Water data sharing and transboundary governance
Ha Kim Ngoc said some 20 million Vietnamese depended directly on the Mekong Delta. Since 2015, two historic droughts have caused some $1 billion in damages.
“This will happen more often if we fail to act quickly especially in strengthening of the governance of transboundary water resources,” he said, adding that Vietnam wanted all countries along the river to share water data, manage resources responsibly, and set ‘rules and norms’ for water use management by all countries.
Vietnam, Thailand, Cambodia and Laos are part of the Mekong River Commission (MRC), which is based on a 1995 agreement that fosters cooperation, but does not legally bind countries to unanimously agree on their water use. China, which is home to the Upper Mekong, and Myanmar, which is also on the river, are not MRC members.
The panel, which also included a top U.S. State Department representative for Asia and House of Representatives Foreign Affairs Committee member Rep. Ted Lieu (D-CA), discussed a new report by the Congress-funded East-West Center. The report emphasizes the need for transboundary management of the Mekong to address pressing challenges posed by climate change, shifting hydrological conditions, chronic droughts, and natural disasters.
In recent years, extreme droughts have hurt the Mekong’s extraordinary natural productivity, which is important to tens of millions of people who survive on fishing and agriculture.

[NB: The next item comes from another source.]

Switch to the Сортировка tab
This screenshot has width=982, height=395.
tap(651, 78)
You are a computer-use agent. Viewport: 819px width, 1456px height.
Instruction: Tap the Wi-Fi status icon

Thai Ambassador Manasvi Srisodapol said, “There are a lot of development needs along the Mekong River. We feel that ASEAN, having limited capacity, cannot develop the Mekong by itself. We need partners. We have plenty of partners that are interested in helping our development needs, either bilaterally or in subregional frameworks, including the [U.S.-led] Lower Mekong initiative and other U.S. partnerships.”
“Strengthening the river’s governance and transparency is central” to addressing the Mekong’s challenges, he said, adding that, “Thailand supports sharing of timely accurate and high-quality water data on the mainstream Mekong River.”
Cambodian Ambassador Chum Sounry welcomed U.S. support for the region, but stopped short of calling for transboundary governance. He cited a recent MRC Secretariat statement that called on, “China and the Lower Mekong countries themselves to share water data with the MRC to help Lower Mekong countries to manage risks more effectively.”
Concern over China, Laos dams
In the past year, the MRC Secretariat, Vietnam and Thailand have voiced strong concerns over the impacts of large hydropower dams upstream in China and Laos on the river’s flood pulse downstream.
Laos has shrugged off these concerns, while China has denied that its dams impact downstream water levels. Beijing only recently, after continued complaints, agreed to share water level data from its dams with the MRC, though questions remain.
The U.S. has strongly echoed the concerns that China’s lack of cooperation and transparency over its use of the Mekong is having negative impacts downstream, and the issue appears to have become part of the U.S.-China rivalry in Southeast Asia.
In the panel, Rep. Ted Lieu and Atul Keshpa, U.S. Deputy Assistant Secretary of State for the Bureau of East Asia and the Pacific, reiterated this position.
“We remain concerned… that (Mekong) record droughts and the upstream dams in China that exacerbate them, are hurting the communities and ecosystems that have relied for countless generations on the Mekong River’s flood pulse,” Keshap said.
He questioned whether China was sharing its water data with the MRC in a timely and effective manner, saying, “It is clear… these commitments are not being met.”
Since 2009, the U.S. government has worked on cooperation programs with the Mekong countries. It recently launched a new $150-million program to address environmental challenges to the river basin and to support energy markets and combat transnational crime.
In December, the U.S. State Department also support the launch of the Mekong Dam Monitor, which uses cloud-piercing satellites to track water levels at 11 upstream dams in China and other Mekong countries. The Stimson Center think-tank, which operates the Mekong Dam Monitor, said the data shows that China’s operation of the dams maximizes its interest and fails to consider downstream impacts.